Çiçekli Şiirler Yazmak İstiyorum Bayım, Madak’ın ilk kitabı Grapon Kağıtları’ndaki şiirlerden. Kitabın kaleme alındığı yıllar 19 yaşında yaptığı yanlış evlilikten dört yıl sonra boşandığı, iki kere üniversiteyi terk ettiği, İzmir Bornova’da bir apartmanın bodrum katında yaşadığı, kız kardeşi Işıl hariç hiç kimseyle görüşmediği, başörtüsü ve pardösü ile kadın kimliğinden kaçmaya çalıştığı yıllara denk geliyor. O yıllarda mistik arayışlar içine de girmiştir. Grapon Kâğıtları 2000’de “İnkılap Kitabevi Şiir Ödülünü” kazanır. Didem Madak ödül töreninde başörtüsünden sıyrılır. Birkaç ömre bile fazla gelecek kadar değişimin, acının yaşandığı bir dönemde yazılan bu kitapta ve doğal olarak “Çiçekli Şiirler Yazmak İstiyorum Bayım” şiirinde onlarca çoğu karamsar duygu etkin. Üstüne üstlük kendini güvende hissetme duygusunun yoksunluğu, annesiz geçen çocukluğun yarattığı sürekli hüzün hali, dış dünyaya karşı gelişen kuşkulu duruş da cabası.
Didem Madak alıngan ve gereksiz hassasiyet sahibi değilse de ince bir kadın. İnce olduğu için sık sık kırılması olağan bir durum. Fakat aynı zamanda kırıldıkça güçlenmiş, başka bir yerden başka bir başlangıca imza atmış. Babasına karşı geliştirdiği -biz okurların da hak verdiği- uzak durma alışkanlığı ondaki feminist çizginin ilk adımı. Bütün fotoğraflardan çıkardığı babası için başka bir şiirinde “Geçmişini mi yok ettin kızım diye soran / Bir babadan kurtuluşumu kutluyorum / Babama söyle, O gelmesin maviş anne” der. (s 21) Babası ve üvey annesi yüzünden acılarla geçen ergenlik yıllarından sonra mutsuz olduğu evden kaçmak için gerçekleştirdiği evlilik ve ayrıntılarını bilmediğimiz bir başka kalp kırgınlığı…

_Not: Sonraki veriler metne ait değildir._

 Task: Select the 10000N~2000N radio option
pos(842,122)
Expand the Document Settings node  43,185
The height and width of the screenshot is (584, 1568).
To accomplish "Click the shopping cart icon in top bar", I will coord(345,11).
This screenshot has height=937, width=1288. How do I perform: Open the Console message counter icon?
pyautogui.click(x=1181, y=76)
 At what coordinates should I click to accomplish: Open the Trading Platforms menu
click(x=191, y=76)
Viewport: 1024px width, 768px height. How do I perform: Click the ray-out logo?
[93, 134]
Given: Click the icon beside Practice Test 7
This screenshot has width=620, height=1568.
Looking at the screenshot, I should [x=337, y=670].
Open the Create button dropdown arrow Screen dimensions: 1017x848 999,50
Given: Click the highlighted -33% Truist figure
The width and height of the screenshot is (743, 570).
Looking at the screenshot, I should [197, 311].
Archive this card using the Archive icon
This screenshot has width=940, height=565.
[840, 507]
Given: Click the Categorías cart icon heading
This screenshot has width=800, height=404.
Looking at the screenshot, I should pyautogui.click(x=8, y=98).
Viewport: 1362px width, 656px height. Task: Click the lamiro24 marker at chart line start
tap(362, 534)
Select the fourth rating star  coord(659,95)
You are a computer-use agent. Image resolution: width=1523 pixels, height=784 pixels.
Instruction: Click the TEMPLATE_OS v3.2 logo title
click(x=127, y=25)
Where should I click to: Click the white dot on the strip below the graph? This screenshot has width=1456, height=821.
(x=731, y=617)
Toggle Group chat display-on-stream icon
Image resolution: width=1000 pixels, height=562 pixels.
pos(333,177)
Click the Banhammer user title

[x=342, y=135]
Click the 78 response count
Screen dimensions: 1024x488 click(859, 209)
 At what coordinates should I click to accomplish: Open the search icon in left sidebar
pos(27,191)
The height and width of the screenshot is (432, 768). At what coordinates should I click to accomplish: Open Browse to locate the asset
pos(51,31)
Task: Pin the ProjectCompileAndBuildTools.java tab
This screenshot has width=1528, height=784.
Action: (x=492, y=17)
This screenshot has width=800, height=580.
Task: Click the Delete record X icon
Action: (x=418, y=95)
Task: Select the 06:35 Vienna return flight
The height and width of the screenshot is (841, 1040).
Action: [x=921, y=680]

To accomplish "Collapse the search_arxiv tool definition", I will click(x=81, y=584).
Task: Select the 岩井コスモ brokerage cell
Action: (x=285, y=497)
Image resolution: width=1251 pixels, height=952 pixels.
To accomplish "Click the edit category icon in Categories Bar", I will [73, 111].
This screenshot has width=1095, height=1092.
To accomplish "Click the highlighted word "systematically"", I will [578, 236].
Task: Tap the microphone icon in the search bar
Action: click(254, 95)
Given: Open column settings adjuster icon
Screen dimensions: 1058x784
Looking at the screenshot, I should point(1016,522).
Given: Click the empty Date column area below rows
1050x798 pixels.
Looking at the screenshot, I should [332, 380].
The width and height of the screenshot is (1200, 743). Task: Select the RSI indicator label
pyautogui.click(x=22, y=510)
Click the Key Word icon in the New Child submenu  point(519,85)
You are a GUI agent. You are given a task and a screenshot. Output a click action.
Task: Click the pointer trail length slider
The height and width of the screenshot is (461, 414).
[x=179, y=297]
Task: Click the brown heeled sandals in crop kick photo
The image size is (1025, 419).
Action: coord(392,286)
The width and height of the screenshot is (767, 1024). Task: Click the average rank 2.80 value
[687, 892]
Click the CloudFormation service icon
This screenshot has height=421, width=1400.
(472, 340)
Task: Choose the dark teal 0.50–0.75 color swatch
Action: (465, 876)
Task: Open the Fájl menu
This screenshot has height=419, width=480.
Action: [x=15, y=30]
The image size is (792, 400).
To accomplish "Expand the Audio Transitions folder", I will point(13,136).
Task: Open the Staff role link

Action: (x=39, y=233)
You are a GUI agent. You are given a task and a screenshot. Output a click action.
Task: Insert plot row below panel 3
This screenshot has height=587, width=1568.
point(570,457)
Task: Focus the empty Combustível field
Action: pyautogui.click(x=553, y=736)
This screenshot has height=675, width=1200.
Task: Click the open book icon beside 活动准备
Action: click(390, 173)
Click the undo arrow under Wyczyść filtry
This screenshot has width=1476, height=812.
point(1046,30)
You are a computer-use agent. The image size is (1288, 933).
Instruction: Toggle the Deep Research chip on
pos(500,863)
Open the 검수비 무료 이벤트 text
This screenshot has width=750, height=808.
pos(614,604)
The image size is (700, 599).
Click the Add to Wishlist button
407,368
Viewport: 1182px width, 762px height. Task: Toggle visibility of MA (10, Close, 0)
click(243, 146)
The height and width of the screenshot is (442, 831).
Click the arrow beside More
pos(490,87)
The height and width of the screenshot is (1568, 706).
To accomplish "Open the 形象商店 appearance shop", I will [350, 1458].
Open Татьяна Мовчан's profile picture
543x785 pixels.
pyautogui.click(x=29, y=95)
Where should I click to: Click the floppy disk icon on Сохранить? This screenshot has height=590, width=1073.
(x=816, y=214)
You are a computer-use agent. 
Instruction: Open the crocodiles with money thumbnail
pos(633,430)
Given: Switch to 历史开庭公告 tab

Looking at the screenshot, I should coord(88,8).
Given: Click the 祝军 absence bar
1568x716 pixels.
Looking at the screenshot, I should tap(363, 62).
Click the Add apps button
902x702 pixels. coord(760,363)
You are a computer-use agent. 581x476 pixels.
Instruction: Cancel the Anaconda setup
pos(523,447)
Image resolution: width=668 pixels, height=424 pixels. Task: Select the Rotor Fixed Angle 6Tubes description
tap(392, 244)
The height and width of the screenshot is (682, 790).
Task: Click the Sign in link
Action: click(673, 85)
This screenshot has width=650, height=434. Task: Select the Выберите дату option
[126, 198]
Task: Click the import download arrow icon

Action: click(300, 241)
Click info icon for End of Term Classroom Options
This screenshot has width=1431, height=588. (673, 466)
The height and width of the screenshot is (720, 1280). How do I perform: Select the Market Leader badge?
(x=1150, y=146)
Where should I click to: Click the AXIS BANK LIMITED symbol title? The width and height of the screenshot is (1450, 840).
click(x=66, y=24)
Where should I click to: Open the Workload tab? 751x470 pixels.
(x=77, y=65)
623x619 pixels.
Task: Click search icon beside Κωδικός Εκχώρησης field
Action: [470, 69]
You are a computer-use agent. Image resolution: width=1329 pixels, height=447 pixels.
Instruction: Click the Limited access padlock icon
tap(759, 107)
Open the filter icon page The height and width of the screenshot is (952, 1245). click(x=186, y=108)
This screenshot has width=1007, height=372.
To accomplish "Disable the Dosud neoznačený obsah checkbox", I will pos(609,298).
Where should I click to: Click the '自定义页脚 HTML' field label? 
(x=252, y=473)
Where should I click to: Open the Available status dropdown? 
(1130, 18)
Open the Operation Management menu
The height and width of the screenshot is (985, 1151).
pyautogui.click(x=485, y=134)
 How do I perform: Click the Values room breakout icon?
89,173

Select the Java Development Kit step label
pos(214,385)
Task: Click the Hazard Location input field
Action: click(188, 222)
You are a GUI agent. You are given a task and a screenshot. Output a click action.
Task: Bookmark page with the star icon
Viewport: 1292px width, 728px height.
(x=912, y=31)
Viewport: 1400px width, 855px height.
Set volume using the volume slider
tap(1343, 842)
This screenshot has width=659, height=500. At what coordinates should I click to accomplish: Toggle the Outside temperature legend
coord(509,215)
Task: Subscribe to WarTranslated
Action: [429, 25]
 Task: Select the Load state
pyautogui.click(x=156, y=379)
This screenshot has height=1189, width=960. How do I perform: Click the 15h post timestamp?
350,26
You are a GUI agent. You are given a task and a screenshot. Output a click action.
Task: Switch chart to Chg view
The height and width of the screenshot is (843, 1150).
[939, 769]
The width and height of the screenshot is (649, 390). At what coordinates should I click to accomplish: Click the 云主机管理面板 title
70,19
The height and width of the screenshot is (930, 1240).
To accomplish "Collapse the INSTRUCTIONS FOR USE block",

Peki “bayım” diye kime seslenmekte? 1990’lı yılların ortalarında ya da sonlarına doğru tanıştığı, zaman zaman eski düş kırıklıklarını anımsatan öfkeli ve siyasal duruş sahibi bir adam. “Çiçekli şiirler yazmama kızıyorsunuz bayım” diyor ona. Eleştiriyor ya da salık vermiyor değil “kızıyorsunuz” fiilini kullanıyor. Kızma öfke belirtisidir. Madak bir kadın olarak karşısındaki adamın öfkelenmesine içerliyor. Belki de bu yüzden kendisi için “siz”dir o adam, hem yakın hem de uzak. Bayım seslenişi yaklaşmak isteyip de buna cesaret edememek anlamını da çağrıştırıyor.
Karşısındaki adam, çiçekli şiirler yazmasına kızıyor, belki de kırıcı tepkiler veriyor. Bu tepkilerin nedeni politik ve bireysel şiirlere karşı duruş sergilemesi olsa gerek. Toplumcu gerçekçi şiirler bekliyor olmalı Madak’tan. Şairin açıklaması şöyle: “Bilmiyorsunuz darmadağın gövdemi / Çiçekli perdelerin arkasında saklıyorum.” Kişisel acılar çoğu kez sanatta da bireysel duruşa neden olur. Bu binlerce yıllık bir gerçek, deneyimlerle pekiştirilmiş. Ayrıca Didem Madak seksen kuşağı içine dahil edilebilecek bir şairdir. Seksen kuşağı önemli oranda apolitiktir.
Sevdiği kadından kendi politik duruşuna tabii olmasını bekleyen erkek örneğine her türlü görüşte rastlama olanağımız var. Dindar bir adamın eşini, sevgilisini ya da nişanlısını kapanmaya, namaz kılmaya, muhafazakâr davranmaya duygusal olarak zorlamasıyla sosyalist bir adamın karşısındaki kadını ideolojik açıdan etkilemeye çalışması birbirlerine benzerler. Ülkemizde -dünyada da böyledir kuşkusuz- sayısız kadın sevdiği erkeğin dünya görüşüne ister istemez yaklaşma zorunluluğu hissetmiştir. Madak’taki “çiçekli şiirler yazma isteği” işte bu duruşa bir başkaldırı niteliğinde.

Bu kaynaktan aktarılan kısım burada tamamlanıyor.